Document excerpt:
----

This blog-post overviews the paper “*Extrapolating paths with graph neural networks*” by Jean-Baptiste Cordonnier and Andreas Loukas (github code repository). The work was kindly supported by the Swiss National Science Foundation.

In the last period, we have been thinking about the following question:

*Can a graph neural network learn to extrapolate natural paths from examples?*

The word ‘natural’ here implies that we are not looking for the shortest or otherwise optimal path based on some graph-theoretic criterion. Rather, we consider paths that occur as a by-product of the interaction of an *agent* with a *graph*: a driver on the transportation graph, an information seeker in a knowledge graph, or a client in an online shop.

It is reasonable to assume that natural paths may follow predictable patterns. For instance, when I take an excursion into the city I tend to fall into habitual patterns, favoring few familiar roads and straying little. Somewhat similarly, the way I navigate from article to article in a Wikipedia reading session might be complicated but it is usually not random: consciously or not, my clicks are determined by a complex interaction between my choices (as constrained by the Wikipedia graph and its features) and by belief about how interesting or relevant these choices are.

----

Goals:
1. Translate this sentence from the blog post on extrapolating paths with graph neural networks into French: "It is reasonable to assume that natural paths may follow predictable patterns."
2. Write the next paragraph of the blog post on extrapolating paths with graph neural networks, picking up after its final sentence.

Data lines:

----

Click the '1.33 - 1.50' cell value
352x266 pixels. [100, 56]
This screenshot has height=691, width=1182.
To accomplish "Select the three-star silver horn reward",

----

Expected answers:
1. Il est raisonnable de supposer que les chemins naturels peuvent suivre des schémas prévisibles.

2.
## The path inference problem

I will return to this example later on. Before that, let me define the associated learning problem more concretely:

**The path inference problem: **given a graph and a path prefix, i.e., a partially observed sequence of nodes, we want to predict which nodes are in the missing suffix.

Path inference problems are demanding because natural paths tend to differ qualitatively from shortest paths. The choice of the agent at every step may depend on a number of factors, such as the structural properties of the graph and the conceptual similarity of nodes as perceived by the agent. At the same time, some form of directionality is involved in path formation, in the sense that an agent’s actions can be conditioned on the entire history of its trajectory. Making a parallel to Euclidean domains, a path can be thought as ‘*straight*‘ when the agent moves towards nodes that are far from where it was in the past and ‘*circular*‘ when it returns to its starting position. Contrasting our geometric intuition however, the space here is non-Euclidean and what is far or close should be determined in light of the graph structure.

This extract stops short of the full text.